Additionally, India and the European Union are investing heavily in microchip technology. They are, and have been, making progress and chipping away at market share while our production capacity remains somewhat stagnant.
Finally, a Chinese diplomat recently warned that “reunification” with Taiwan is near. And he didn’t mean a voluntary one. That, you would think, would ramp up the urgency level, but not for our dysfunctional Congress.
Senate Republicans announced that after a year of dithering, they are pulling out of the House/Senate negotiations finalizing what was originally bipartisan legislation, designed to help the US compete with China in the rapidly evolving semiconductor industry.
Was there something horrifically wrong with the bill? Not really. It was an investment in a critical high-tech industry. But their objections had nothing to do with the CHIPS Act. In fact, an unheard of 19 Republican senators had actually voted for the Senate’s version of the bill.
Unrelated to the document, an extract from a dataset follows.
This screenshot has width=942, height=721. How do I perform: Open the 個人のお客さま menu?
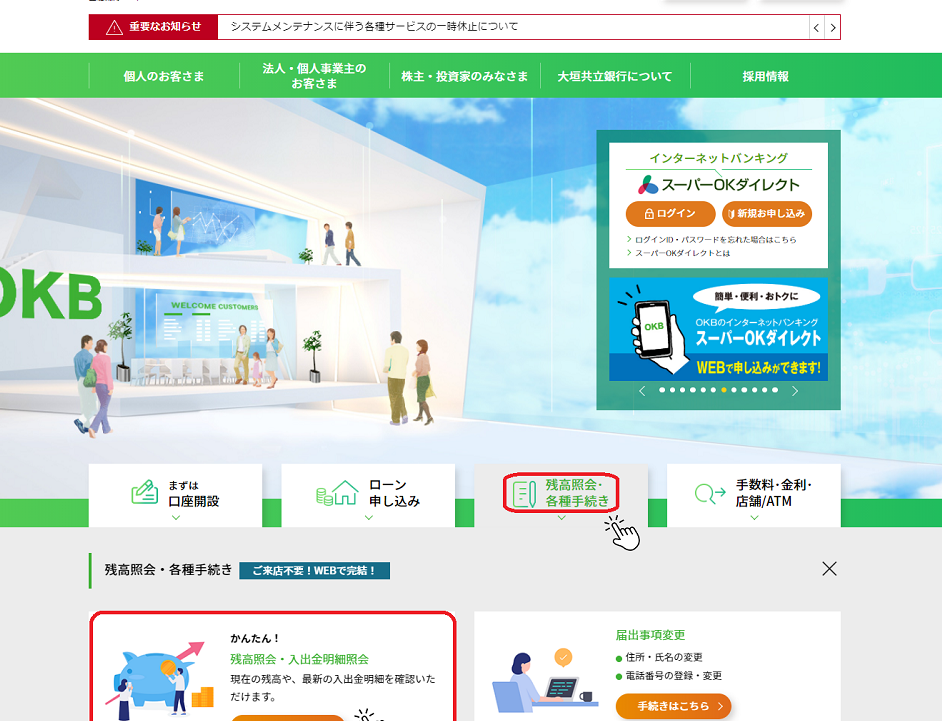coord(164,76)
Regardless, they objected, writes Dana Milbank, “to a second, unrelated bill Democrats are working on to lower prescription drug prices.” They want to stop Democrats… “from using a process known as ‘reconciliation’ which would allow them to pass the prescription drug bill by a simple majority vote, immune from any GOP filibuster.”
Imagine, in just one twisted, petulant move they can prevent Americans from getting cheaper prescriptions (I mean, why would an aging population need affordable medication?); undermine the American semiconductor industry, while helping mainland China achieve its strategic goals! How’s that for governance?
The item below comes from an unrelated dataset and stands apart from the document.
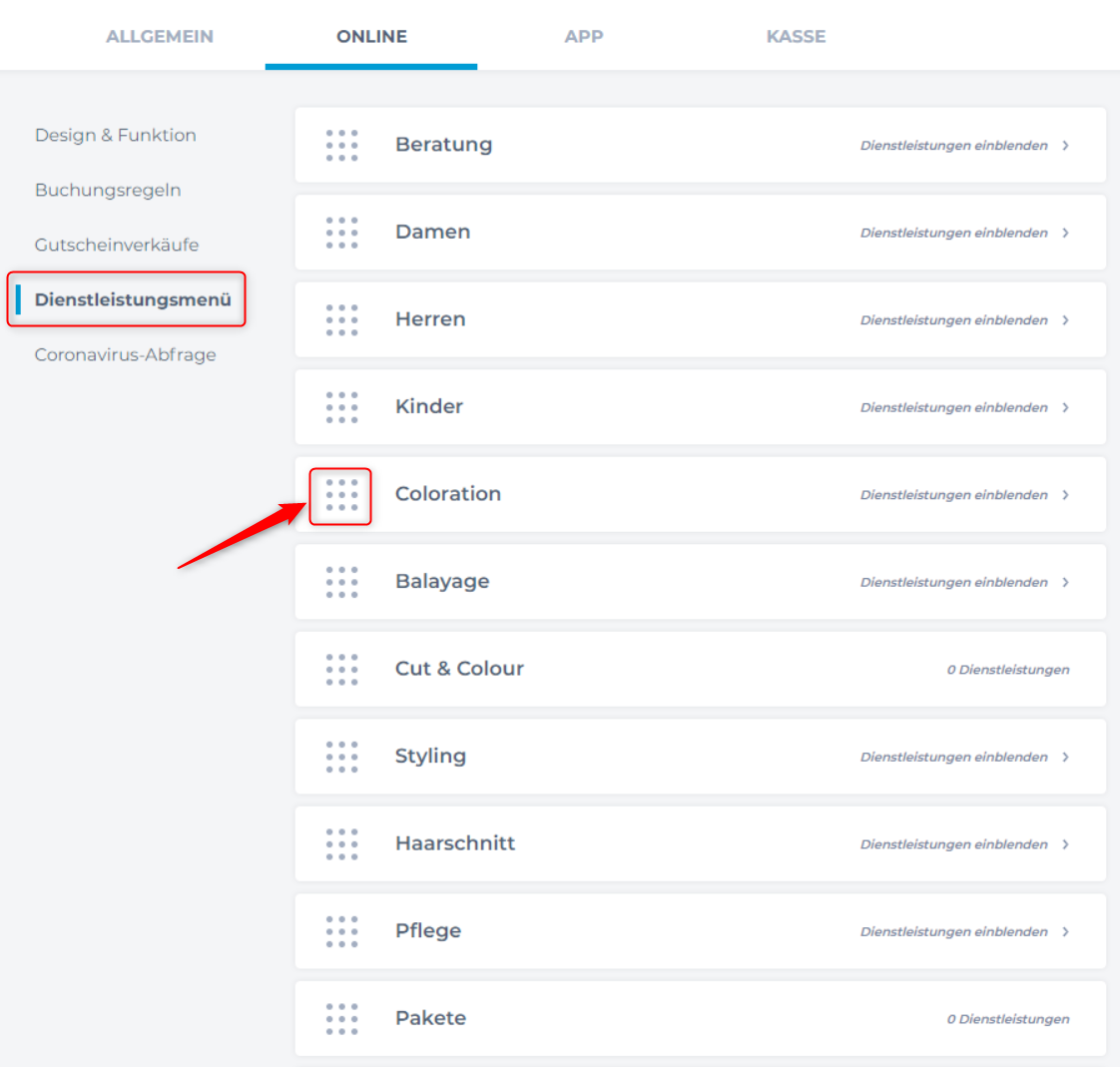Click the Pakete drag handle dots
This screenshot has width=1120, height=1067.
(341, 1019)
And we wonder why the country is failing.
The CHIPS fiasco is but a symptom of a country which appears to be increasingly in free fall. It leads me to ponder if anyone bothered to pack a parachute.
The cabbie who drove me to Taipei told me a story about a fellow cabbie who was returning home late one night when he heard a very loud roaring sound which, in an instant, got terrifyingly louder. He glanced in the rearview mirror and saw a jet fighter closing fast and made the wise decision to pull over as fast and far as he could, as the plane screamed by at just under 200 mph. Apparently, the pilot experienced some sort of emergency and decided to bring the plane down while still able to control it. Highways wide enough to land a jet fighter. Unlike us, at least the Taiwanese were planning ahead.